Shared Goals, Common Opponents
Excerpted from “Green
Growth: Agenda for a Just Transition to a Sustainable Economy,” written by Carl
Pope, Executive Director of Sierra Club, and published in The Next Agenda:
Blueprint for a New Progressive Movement (2001, Westview Press).
Tony
Mazzocchi, who worked with the Oil Chemical and Atomic Workers (now part of USW),
was a mentor for many in both the labor and the environmental movements. He taught me a very powerful lesson. “Follow
the jobs,” he said. “Most often, pollution results from the desire of management
to eliminate work, particularly skilled work. Skilled work protects the
environment—
but it weakens the power
of management in the workplace.”
Tony’s favorite
example was oil refineries. They are dirty. They are dangerous. And to some extent
they are intrinsically dirty and dangerous because in them a toxic material,
petroleum, is being put under tremendous
pressure, heated up, and broken apart into fractions that are often far more
toxic and dangerous.
But petroleum
refineries are far more toxic and dangerous than they need to be because oil companies
want to reduce the number of workers, reduce the skill level of those workers,
and reduce the dependence
of the plant on having those workers present. (If a refinery can run without
its workers, it can run during a strike.)
A refinery is a maze
of pipes, tanks, valves, drains, flanges, flues, flares, gauges, seals, and gaskets.
If every one of those rather ordinary pieces of equipment is carefully and
regularly maintained and monitored, the refinery will operate largely as the
closed system it was designed to be. A closed system, even one full of toxic chemicals,
doesn’t kill workers and doesn’t pollute neighborhoods. But gaskets age, valves develop leaks, pipes
and flanges crack, gauges freeze, seals corrode, drains clog, and flues become
caked with soot. The best way to ensure that these problems are caught and corrected
before they can trigger toxic releases from the closed systems is to monitor
them constantly, maintain them consistently, and replace them when necessary,
before there is trouble.
These are all very
labor-intensive activities.

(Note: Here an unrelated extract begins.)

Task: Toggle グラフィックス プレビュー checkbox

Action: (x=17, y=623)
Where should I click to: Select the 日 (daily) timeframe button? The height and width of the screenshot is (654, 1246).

Paying for those workers cuts into refinery
profits—and perhaps more important, a commitment to maintenance means a
refinery must shut down in a strike—the last thing an oil company will
tolerate.
It is not inevitable
that an oil refinery must produce pollution—or create the occupational and safety
risks that kill and injure so many workers. Pollution results from decisions
that are designed, quite consciously, to destroy jobs and job security, and to
undermine worker power in the workplace.